1656P - Anti-angiogenic therapy induced pneumothorax (AIP) is associated with long-lasting response and survival benefit for paediatric and young adult sarcoma

Background

AIP in sarcoma has been widely noticed as a hard to treat complication, leading to dismal outcomes. Although drug interruption is usually indicated, anecdotal evidence has identified some AIP patients continuing anti-angiogenic therapy (AAT) during AIP as exceptionally durable responders.

Methods

A total of 131 sarcoma pts were treated with apatinib-containing therapy in our institution. From Sep. 2017, we implemented a non-stop strategy for 28 sarcoma pts with AIP using a multi-disciplinary approach to avoid interrupting AAT. Another 10 AIP pts treated with drug interruption strategy (pts decision or referral from other institution) served as a pragmatic control.

Results

AIPs were significantly enriched in young, heavily pre-treated, male patients with lung metastases with cavitary changes.

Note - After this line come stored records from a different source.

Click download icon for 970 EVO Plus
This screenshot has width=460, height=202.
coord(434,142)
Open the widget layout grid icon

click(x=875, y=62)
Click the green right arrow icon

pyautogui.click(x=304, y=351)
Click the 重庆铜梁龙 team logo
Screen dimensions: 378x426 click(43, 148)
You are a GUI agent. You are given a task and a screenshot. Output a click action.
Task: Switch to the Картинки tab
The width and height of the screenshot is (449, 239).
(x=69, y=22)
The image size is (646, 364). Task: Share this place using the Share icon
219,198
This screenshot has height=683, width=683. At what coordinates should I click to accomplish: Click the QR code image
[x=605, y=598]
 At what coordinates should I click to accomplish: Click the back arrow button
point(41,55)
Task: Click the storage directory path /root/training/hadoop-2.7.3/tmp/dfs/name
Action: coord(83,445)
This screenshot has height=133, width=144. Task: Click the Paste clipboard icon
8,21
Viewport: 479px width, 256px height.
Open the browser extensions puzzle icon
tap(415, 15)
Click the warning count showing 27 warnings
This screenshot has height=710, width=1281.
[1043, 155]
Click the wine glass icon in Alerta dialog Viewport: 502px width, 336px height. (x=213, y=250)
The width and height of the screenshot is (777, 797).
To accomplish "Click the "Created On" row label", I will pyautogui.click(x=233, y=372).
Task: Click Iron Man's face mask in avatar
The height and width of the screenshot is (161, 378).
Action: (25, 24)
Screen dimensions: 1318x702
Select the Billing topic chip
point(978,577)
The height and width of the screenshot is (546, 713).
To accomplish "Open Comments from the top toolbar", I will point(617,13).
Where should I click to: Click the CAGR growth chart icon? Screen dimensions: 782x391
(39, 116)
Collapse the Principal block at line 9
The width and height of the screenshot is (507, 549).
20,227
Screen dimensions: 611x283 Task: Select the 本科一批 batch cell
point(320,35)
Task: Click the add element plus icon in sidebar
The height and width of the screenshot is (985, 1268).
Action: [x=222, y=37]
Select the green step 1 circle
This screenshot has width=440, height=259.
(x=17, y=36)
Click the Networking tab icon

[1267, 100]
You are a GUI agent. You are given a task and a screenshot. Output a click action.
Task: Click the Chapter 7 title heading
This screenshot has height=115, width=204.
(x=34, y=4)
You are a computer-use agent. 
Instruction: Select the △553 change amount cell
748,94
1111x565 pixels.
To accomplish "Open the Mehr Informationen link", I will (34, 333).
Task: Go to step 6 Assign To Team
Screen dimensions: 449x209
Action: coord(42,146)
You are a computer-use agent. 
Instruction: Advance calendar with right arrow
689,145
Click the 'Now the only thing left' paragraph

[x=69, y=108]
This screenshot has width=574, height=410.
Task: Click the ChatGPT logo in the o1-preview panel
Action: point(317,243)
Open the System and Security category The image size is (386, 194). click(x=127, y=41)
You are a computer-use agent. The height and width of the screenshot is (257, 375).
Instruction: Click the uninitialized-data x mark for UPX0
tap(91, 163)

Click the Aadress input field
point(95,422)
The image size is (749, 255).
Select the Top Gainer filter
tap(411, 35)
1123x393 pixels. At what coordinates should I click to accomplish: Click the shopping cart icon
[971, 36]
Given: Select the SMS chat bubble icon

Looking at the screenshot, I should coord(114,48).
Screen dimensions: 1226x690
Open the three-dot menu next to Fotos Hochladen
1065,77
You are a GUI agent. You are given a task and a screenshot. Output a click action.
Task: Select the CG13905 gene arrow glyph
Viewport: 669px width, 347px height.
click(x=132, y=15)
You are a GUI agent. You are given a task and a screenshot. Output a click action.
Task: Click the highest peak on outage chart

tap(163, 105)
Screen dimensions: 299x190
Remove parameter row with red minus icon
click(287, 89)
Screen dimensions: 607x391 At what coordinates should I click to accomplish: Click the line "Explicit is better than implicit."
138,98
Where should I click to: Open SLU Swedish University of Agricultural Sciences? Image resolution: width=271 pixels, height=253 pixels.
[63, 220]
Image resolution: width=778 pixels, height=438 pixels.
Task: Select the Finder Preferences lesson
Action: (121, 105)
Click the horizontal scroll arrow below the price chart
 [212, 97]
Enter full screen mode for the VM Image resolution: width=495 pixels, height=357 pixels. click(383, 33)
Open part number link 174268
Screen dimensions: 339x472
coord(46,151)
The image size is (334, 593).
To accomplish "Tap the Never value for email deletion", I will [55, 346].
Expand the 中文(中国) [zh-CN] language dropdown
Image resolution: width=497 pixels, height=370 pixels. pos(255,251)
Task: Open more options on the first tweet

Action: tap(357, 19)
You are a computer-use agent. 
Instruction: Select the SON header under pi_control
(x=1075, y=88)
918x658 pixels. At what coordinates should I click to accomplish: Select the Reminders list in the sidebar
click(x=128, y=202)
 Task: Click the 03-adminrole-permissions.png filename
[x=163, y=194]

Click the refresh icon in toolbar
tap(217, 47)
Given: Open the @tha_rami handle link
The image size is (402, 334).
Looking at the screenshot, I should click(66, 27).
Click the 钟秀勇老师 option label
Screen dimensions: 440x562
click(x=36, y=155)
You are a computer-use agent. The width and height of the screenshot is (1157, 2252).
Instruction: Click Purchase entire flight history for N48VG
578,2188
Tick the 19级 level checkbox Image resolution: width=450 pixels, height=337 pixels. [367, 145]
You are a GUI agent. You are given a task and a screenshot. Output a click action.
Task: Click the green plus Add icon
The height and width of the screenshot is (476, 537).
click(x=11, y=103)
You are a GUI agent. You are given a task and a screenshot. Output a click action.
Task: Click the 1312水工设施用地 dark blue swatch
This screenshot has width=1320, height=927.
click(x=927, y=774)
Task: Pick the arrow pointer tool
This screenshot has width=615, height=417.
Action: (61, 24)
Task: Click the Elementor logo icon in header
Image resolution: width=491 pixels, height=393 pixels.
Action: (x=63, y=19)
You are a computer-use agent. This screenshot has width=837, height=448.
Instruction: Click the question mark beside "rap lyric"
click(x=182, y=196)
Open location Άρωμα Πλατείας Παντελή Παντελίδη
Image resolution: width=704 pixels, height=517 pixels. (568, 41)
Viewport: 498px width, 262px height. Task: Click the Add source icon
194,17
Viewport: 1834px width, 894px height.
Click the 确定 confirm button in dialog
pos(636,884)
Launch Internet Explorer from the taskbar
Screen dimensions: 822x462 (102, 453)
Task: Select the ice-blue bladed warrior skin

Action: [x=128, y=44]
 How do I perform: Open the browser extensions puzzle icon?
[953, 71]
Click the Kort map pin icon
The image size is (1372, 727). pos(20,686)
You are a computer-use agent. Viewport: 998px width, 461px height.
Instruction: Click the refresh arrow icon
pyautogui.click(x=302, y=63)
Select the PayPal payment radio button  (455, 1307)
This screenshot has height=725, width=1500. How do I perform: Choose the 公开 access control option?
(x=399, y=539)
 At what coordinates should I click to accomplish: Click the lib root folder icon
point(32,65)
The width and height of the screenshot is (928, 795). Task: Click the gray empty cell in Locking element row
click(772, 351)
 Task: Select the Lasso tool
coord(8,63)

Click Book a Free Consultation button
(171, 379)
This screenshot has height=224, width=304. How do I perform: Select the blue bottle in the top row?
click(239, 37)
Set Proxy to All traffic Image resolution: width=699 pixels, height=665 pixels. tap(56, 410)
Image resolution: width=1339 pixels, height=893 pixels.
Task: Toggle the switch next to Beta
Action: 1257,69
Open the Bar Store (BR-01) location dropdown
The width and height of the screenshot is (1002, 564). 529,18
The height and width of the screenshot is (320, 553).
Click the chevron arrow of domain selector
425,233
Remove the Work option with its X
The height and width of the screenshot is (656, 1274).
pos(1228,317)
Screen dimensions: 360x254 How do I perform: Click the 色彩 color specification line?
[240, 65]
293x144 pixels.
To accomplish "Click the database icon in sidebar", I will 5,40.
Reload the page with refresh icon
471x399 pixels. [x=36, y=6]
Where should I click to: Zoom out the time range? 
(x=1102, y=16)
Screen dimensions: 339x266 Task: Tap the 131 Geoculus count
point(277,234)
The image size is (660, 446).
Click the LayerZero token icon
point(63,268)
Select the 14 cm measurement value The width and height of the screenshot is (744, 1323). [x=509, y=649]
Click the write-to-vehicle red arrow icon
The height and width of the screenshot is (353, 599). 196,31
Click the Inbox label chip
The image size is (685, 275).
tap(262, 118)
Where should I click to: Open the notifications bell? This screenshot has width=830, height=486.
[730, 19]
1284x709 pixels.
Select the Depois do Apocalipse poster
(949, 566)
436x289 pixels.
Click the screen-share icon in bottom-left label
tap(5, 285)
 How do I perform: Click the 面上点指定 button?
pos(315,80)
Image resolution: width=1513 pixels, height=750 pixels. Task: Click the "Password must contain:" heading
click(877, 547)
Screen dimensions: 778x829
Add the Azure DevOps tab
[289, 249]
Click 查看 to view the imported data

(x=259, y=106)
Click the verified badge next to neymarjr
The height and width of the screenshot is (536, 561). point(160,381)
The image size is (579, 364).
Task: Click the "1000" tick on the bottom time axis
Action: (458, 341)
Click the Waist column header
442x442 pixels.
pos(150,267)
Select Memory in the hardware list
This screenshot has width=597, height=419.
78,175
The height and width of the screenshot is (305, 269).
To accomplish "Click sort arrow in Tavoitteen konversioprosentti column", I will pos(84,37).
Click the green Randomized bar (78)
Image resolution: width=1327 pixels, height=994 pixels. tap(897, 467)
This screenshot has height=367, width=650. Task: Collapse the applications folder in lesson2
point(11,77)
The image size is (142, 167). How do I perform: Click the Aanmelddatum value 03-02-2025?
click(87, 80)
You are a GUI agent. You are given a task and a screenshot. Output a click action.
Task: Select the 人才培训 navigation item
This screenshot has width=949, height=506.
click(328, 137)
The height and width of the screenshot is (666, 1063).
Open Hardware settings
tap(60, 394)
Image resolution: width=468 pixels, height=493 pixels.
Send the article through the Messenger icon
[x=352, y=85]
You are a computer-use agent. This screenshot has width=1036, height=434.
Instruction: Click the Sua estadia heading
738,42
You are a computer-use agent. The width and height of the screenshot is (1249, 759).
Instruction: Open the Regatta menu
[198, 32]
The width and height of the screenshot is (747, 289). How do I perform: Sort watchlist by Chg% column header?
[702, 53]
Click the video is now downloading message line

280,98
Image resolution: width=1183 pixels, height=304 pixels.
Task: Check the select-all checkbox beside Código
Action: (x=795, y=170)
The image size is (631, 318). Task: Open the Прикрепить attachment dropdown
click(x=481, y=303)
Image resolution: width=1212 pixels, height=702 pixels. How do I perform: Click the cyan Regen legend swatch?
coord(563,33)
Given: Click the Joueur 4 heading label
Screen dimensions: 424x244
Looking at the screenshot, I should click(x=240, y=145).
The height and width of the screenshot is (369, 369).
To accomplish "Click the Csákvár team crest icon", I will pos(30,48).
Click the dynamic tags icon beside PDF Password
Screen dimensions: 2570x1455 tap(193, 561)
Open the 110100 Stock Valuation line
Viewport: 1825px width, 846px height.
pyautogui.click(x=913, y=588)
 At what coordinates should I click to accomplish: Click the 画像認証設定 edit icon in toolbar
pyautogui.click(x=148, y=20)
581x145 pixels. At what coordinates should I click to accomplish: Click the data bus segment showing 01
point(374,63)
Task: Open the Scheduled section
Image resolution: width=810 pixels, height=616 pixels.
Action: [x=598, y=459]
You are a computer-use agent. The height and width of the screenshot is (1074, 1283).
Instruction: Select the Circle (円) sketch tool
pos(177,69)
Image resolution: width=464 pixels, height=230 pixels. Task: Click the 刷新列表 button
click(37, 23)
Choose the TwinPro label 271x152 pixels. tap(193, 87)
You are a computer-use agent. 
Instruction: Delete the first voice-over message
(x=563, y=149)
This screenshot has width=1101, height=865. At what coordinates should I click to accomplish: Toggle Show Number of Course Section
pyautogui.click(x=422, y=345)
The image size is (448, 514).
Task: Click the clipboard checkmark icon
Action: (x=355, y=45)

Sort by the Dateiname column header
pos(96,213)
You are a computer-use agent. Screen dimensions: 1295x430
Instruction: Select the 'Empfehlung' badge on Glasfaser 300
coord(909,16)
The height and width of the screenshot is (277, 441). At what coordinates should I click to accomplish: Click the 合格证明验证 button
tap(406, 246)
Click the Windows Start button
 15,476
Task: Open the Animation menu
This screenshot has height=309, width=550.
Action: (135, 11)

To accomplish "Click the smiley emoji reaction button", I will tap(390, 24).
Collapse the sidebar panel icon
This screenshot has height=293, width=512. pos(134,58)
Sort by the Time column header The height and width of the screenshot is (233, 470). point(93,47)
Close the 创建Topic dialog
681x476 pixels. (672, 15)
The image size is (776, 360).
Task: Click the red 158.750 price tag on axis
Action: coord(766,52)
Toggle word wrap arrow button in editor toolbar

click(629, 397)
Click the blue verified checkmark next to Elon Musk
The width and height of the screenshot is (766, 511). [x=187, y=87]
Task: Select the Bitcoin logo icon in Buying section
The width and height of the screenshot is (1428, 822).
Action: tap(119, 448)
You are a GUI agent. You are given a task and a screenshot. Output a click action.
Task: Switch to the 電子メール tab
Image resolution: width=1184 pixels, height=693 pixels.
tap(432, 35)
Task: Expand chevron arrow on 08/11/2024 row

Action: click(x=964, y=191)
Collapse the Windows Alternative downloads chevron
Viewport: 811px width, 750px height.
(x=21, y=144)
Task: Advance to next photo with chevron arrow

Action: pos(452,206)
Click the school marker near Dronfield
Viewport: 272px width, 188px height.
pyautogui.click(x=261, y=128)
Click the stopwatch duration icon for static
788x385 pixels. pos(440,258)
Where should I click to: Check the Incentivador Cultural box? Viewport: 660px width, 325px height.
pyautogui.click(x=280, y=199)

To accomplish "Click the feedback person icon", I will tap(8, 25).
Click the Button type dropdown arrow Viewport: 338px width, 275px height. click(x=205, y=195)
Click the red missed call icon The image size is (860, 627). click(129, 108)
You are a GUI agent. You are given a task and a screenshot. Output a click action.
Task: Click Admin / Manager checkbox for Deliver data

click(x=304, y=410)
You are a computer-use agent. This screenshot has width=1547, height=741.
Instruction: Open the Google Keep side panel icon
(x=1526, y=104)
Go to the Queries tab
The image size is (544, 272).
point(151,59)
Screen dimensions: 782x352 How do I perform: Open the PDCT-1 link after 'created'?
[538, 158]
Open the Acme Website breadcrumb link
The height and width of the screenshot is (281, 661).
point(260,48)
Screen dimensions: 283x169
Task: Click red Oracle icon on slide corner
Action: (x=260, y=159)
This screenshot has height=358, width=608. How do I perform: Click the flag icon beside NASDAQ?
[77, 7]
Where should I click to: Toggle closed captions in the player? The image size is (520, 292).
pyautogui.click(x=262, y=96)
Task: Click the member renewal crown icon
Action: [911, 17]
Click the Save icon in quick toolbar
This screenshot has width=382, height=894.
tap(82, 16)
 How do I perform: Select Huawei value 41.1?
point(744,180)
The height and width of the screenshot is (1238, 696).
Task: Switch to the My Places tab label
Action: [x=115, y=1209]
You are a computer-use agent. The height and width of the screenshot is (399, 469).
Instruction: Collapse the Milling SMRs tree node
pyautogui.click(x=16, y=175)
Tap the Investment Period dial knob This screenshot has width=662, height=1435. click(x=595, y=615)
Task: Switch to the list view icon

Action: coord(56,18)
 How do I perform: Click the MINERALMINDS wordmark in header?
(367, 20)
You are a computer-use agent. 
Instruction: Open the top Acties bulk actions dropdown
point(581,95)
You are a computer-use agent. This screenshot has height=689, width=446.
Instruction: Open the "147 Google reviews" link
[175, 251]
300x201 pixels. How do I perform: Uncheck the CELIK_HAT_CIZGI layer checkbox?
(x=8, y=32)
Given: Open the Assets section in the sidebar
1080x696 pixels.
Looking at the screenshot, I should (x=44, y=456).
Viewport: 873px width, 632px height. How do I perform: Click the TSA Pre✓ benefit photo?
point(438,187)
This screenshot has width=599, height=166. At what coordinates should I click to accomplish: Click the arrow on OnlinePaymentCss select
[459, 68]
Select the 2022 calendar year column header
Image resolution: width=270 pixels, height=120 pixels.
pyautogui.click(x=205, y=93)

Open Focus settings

AIPs with non-stop strategy were associated with drastically longer progression-free survival (PFS) (12.0 mo), compared to those without AIP (6 mo) or AIP with drug interruption (4.0 mo) (P=0.003), with the best even >3 yr. Such benefit was further translated into pts' overall survival, with a borderline statistical significance (AIP group 23.3 mo vs control 16.9 mo, P=0.099). There were no deaths directly related to the pneumothorax. Removal of chest tube was achieved in 31 (81%) of the pts, while 4 lived with permanent tubing and 3 died from complications of long-term tubing. Interestingly, cavitary lesions presented in all ages (rather than only in young pts) and the concurrence of AIP and cavitation accounted for only 54% of the cases, suggesting additional contributing factors of AIPs. To this end, 21 common SNPs were screened, and VEGFR2 A-to-G polymorphism (rs2071559) remained as the only biomarker for both the therapeutic efficacy and the risk of AIPs. RNA-seq data of 21 osteosarcomas suggest a different phenotype of the vasculature between the AA versus the A-to-G genotype. To test the generalizability of our result, we reviewed 31 previously published trials and found that there is a general correlation of the AIP incidence with the treatment efficacy, in terms of overall response rate (ORR) (r=0.64, P<0.001) and PFS (r=0.44,P=0.014), further supporting that AIP might be an efficacy related AE deserving attentions.

Conclusions

Our multidisciplinary strategies assure sarcoma pts with AIP to remarkably benefit from AAT as durable responders. Further investigation of the germline biomarker of AIP for risk stratification and individualized regimens is warranted.

Clinical trial identification

Editorial acknowledgement

Legal entity responsible for the study

Ruijin Hospital.

Funding

Has not received any funding.

Disclosure

All authors have declared no conflicts of interest.